Researchers have recently discovered a new deep-sea enzyme that can degrade Polyethylene Terephthalate (PET).
About Polyethylene Terephthalate (PET):
- It is the most commonly used thermoplastic polymer in the world.
- It belongs to the family of polyesters.
- PET is produced by the polymerization of ethylene glycol and terephthalic acid.
- When heated together under the influence of chemical catalysts, ethylene glycol and terephthalic acid produce PET in the form of a molten, viscous mass that can be spun directly to fibres or solidified for later processing as plastic.

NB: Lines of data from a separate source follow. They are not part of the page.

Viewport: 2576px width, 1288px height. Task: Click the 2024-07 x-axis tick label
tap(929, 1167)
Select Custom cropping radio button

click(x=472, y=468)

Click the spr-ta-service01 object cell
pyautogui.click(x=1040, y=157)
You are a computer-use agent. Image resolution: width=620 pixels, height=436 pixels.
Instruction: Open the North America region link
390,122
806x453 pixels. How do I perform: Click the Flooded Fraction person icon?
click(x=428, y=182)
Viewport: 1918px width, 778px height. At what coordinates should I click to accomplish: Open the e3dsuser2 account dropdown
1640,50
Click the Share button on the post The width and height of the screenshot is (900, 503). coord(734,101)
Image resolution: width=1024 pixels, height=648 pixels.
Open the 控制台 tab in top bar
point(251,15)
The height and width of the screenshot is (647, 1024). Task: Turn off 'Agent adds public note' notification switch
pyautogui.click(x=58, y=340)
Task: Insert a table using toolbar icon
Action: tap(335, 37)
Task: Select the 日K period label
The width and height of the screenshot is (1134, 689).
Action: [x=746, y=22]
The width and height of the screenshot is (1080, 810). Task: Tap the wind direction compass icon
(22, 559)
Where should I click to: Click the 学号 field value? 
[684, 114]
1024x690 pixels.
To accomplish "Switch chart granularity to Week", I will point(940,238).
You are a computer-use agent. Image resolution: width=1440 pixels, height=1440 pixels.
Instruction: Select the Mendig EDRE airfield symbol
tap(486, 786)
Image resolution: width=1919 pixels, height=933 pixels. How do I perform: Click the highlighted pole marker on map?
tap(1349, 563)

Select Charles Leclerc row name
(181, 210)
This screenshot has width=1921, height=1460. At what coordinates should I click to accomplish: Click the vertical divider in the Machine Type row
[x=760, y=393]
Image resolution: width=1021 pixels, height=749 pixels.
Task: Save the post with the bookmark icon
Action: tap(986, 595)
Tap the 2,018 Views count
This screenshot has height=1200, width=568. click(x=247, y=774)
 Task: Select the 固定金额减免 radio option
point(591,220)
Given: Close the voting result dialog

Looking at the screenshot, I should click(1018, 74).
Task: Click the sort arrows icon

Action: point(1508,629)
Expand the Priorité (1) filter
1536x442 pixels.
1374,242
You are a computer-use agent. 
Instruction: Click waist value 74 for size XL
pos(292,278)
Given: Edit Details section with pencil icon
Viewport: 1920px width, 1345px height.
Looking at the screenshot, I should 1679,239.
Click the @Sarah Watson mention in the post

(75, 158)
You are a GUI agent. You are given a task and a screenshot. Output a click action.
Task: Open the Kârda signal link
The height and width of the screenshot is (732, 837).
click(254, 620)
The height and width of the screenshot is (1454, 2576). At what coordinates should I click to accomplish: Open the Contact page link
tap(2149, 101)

- It is highly flexible, colorless and semi-crystalline resin in its natural state.
- It shows good dimensional stability, resistance to impact, moisture, alcohols and solvents.
- It exhibits excellent electrical insulating properties.
- It is very lightweight, which reduces transportation costs.
- It has good gas (oxygen, carbon dioxide) and moisture barrier properties.
- It is recyclable. It can be commercially recycled by thorough washing and re-melting, or by chemically breaking it down to its component materials to make new PET resin.
- It is widely used for packaging foods and beverages, especially convenience-sized soft drinks, juices and water.
- The polymer finds use in fabrics, and the textile industry.
- It is also used in films to mold parts for automotive, electronics, etc.
- PET's insulating properties and resistance to moisture make it suitable for various electrical and electronic components, such as insulation for electrical wires and connectors.
Q1) What is a Polymer?
Polymer is any of a class of natural or synthetic substances composed of very large molecules, called macromolecules, that are multiples of simpler chemical units called monomers. Polymers make up many of the materials in living organisms, including, for example, proteins, cellulose, and nucleic acids.